[[ PAGE EXCERPT, beginning ]]

The Court found in both cases, that included rejections of the applicants’ asylum applications by the French authorities, that were the orders to deport the applicants to Sudan to be enforced, the applicants would, on account of their individual circumstances, run a serious risk of incurring treatment contrary to Article 3 of the Convention.
Court’s press release:
Tarakhel v. Switzerland, GC judgment of 4 November 2014
The Court considered it appropriate to examine the complaint concerning the applicants’ reception conditions in Italy solely from the standpoint of Article 3.
Concerning the overall situation of the reception arrangements for asylum seekers in Italy, the Court
had previously observed that the Recommendations of the Office of the United Nations High Commissioner for Refugees (“UNHCR”) and the report of the Commissioner for Human Rights of the Council of Europe, both published in 2012, referred to a number of failings. Without entering into the debate as to the exact number of asylum seekers without accommodation in Italy, the Court noted the glaring discrepancy between the number of asylum applications made in 2013 (over 14,000) and the number of places available in the facilities belonging to the SPRAR network [Sistema di protezione per richiedenti asilo e rifugiati] (9,630 places).

[[ PAGE EXCERPT, end ]]
[[ PROVIDED DATA, beginning ]]

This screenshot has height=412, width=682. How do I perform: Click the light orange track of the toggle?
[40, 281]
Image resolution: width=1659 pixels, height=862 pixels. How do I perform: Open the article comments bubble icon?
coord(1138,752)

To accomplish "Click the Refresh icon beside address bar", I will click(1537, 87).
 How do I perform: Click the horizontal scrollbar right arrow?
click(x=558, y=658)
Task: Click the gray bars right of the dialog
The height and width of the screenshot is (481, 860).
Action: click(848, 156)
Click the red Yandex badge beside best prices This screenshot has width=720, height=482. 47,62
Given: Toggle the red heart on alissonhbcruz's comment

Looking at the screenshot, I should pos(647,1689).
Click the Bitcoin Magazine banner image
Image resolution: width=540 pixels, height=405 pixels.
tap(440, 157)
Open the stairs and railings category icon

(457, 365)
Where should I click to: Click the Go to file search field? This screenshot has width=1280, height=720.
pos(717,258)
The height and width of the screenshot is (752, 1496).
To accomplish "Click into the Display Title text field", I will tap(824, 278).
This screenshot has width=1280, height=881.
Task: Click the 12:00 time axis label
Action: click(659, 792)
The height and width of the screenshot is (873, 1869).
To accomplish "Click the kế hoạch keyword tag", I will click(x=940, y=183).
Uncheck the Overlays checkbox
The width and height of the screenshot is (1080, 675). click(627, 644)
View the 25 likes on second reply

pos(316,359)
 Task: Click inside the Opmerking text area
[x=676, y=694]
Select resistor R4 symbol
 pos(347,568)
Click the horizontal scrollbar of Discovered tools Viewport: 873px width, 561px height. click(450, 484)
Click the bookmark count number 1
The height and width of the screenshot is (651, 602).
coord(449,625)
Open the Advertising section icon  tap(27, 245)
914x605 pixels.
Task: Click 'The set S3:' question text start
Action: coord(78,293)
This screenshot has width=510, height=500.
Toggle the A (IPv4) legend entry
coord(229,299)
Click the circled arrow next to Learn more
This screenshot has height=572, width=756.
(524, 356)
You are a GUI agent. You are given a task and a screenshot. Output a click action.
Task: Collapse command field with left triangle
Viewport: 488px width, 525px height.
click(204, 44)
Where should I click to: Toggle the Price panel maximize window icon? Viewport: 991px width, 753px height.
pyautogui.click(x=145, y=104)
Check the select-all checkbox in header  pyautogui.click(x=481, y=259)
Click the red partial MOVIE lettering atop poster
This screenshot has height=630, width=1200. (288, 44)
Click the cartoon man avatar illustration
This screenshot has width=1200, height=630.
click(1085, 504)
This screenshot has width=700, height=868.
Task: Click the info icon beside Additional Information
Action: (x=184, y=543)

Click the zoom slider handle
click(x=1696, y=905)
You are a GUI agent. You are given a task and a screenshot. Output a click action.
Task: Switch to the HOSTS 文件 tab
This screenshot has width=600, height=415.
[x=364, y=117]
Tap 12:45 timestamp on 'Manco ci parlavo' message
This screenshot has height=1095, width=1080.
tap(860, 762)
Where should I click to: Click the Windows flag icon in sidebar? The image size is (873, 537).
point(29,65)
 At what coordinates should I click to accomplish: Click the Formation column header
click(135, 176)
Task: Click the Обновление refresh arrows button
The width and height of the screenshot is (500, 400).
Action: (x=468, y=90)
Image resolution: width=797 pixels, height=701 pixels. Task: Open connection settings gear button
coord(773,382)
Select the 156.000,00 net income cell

[[ PROVIDED DATA, end ]]

Continue the case-law summary above on Tarakhel v. Switzerland, starting right after its last sentence about the SPRAR network's 9,630 places.

▸ **RESULT OF THIS TASK**:
With regard to living conditions in the available facilities, the Court noted that in its Recommendations for 2013 UNHCR had described a number of problems. However, UNHCR had not
reported situations of widespread violence or insalubrious conditions, and had stressed the efforts
undertaken by the Italian authorities to improve reception conditions for asylum seekers. The
Human Rights Commissioner, in his 2012 report, had noted the existence of some problems with
regard to legal aid, care and psychological assistance in the emergency reception centres, the time
taken to identify vulnerable persons and the preservation of family unity during transfers.
The Court reiterated that, as a “particularly underprivileged and vulnerable” population group,
asylum seekers required “special protection” under Article 3 of the European Convention on Human
Rights. This requirement of “special protection” of asylum seekers was particularly important when
the persons concerned were children, even when they were accompanied by their parents
In view of the current situation of the reception system in Italy, the possibility that a significant
number of asylum seekers removed to that country might be left without accommodation or might
be accommodated in overcrowded facilities, in insalubrious and violent conditions, was not
unfounded. The Swiss authorities were obliged to obtain assurances from their Italian counterparts
that on their arrival in Italy the applicants would be received in facilities and in conditions adapted to the age of the children, and that the family would be kept together.
The Court noted that, according to the Italian Government, families with children were regarded as a
particularly vulnerable category and were normally taken charge of within the SPRAR network.
However, the Italian Government had not provided any further details on the specific conditions in
which the authorities would take charge of the applicants.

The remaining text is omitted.